This March two girls, Eileen and Maryann and two boys proudly graduated high school. No easy feat for those coming from impoverished backgrounds. The girls swept up all the honors and awards for excellence and leadership. Every hardship can be overcome, light can shine from darkness and in Easter season we need to see that in real life more and more. No matter how hard life may seem, how dark and hopeless, there are good loving people out there willing to help and give support to anyone in need.
Maryann’s father, an Australian who migrated from Finland, married a Filipino woman and then had two children, a boy and a girl. Bur the marriage did not work out. They had a comfortable home but her father died under mysterious circumstances and her mother went with another man reputedly a drug dependent. All the property was sold off and spent on drugs.

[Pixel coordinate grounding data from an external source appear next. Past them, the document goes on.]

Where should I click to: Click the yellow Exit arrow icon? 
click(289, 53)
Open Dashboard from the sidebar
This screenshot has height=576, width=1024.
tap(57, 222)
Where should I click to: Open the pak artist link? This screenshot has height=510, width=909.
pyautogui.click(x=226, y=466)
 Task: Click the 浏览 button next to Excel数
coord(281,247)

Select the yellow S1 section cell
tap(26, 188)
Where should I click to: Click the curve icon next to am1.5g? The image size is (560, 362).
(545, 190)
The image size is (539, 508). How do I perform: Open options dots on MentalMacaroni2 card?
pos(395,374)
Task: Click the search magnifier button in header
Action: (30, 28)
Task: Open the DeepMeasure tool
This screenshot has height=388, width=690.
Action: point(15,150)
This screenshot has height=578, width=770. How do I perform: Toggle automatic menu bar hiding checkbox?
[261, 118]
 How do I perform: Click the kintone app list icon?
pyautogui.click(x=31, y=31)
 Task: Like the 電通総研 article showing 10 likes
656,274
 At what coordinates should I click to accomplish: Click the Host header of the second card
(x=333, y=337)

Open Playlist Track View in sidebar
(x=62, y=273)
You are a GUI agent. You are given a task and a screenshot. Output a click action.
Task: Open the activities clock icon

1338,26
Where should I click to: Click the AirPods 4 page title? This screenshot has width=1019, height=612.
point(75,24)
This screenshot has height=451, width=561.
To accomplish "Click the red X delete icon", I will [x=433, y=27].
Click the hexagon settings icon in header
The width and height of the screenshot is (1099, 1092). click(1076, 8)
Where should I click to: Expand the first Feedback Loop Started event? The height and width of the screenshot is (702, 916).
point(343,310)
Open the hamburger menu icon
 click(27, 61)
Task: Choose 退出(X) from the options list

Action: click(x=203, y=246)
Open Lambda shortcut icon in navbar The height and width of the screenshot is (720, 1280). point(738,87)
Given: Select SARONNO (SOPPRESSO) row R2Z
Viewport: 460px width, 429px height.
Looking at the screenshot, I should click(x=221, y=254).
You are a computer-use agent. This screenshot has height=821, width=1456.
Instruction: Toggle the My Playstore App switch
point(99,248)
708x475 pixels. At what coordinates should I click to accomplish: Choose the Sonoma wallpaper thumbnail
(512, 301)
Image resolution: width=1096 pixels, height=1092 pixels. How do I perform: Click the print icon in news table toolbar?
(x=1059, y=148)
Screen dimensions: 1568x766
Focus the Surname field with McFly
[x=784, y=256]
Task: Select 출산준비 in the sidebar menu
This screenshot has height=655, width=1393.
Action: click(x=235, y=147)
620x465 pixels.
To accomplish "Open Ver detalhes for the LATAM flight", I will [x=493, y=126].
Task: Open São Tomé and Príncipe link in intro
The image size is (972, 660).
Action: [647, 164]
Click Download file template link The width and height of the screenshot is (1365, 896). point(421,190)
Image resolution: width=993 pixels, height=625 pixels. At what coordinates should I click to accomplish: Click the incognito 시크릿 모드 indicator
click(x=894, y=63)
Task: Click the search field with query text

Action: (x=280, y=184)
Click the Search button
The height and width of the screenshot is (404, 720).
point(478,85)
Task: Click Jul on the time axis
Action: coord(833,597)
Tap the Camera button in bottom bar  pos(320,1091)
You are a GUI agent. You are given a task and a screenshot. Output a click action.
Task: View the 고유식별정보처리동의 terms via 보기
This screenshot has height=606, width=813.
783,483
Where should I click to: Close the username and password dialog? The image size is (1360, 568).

The children were abandoned, dropped out of school and Raymond became a street boy. Maryann then 15 years of age was offered a job in Angeles city in a sex bar supposedly waiting at a table, unaware of the danger she took. She was told she had debts to pay, was threatened, forbidden to leave and was forced to give sexual favors to the foreign customers. Sex slavery ironically, many of them were from Australia, the UK, Ireland, and America. The sex bars operate with the permits of the local mayors.
Maryann was rescued and brought to the Preda children’s home for exploited girls. She made a great recovery in the caring family atmosphere filled with affirmation, support and encouragement. Today she is one of the outspoken youth leaders of the Preda Youth organization, Akbay. She is a strong minded and determined young lady that is an advocate for children's and women rights. Maryann is also a talented actress and has traveled for the past three years to Europe in the star role in the Preda-Akbay theater play “Once we had a Dream”.
Having recovered from a life of neglect, hardship, poverty and exploitation she studied hard, discovered her talents and intelligence and is now an empowered young girl we all admire so much. “I want to work to help the other children that are abused and enslaved”, she recently told a journalist. “I don’t what them to suffer like I did, I want parents to be responsible and have more love in their families”.
The graduation this week is the high-point of her recovery, a valedictorian, academic excellence awardee and a bunch of medals. She is headed for college and like many other successful young girls she might choose to become a professional staff at Preda Children's Home helping many others that suffered like her, whom will be better to inspire and lead the children to recovery and victory over hardship.
Another victory this week is the story of Joyce. She is 12 years old. She was raped by her uncle and became pregnant and was in danger of being abducted before the baby could be born so that the family of the abuser could have a forced abortion to get rid of the evidence of rape that could carry a life sentence. Her fearful parents had sent a text message to the social workers of the Preda rescue team. They hurried to the remote village and brought her to the protection of the Preda Home for Children.
Within a few months she gave birth to a beautiful baby boy they named him Prince, after Jesus Prince of Peace, Prince was diagnosed with G6PD, a blood disease. We are getting all possible medical treatment for him. The Easter joy was the baptism of Prince in San Lorenzo church by Father Roque Villanueva, a member of the Preda board of trustees. It was a beautiful, happy and joyful occasion. Dozens of Preda staff participated with Prince and Joyce and so too with ten boys from the Preda boys home.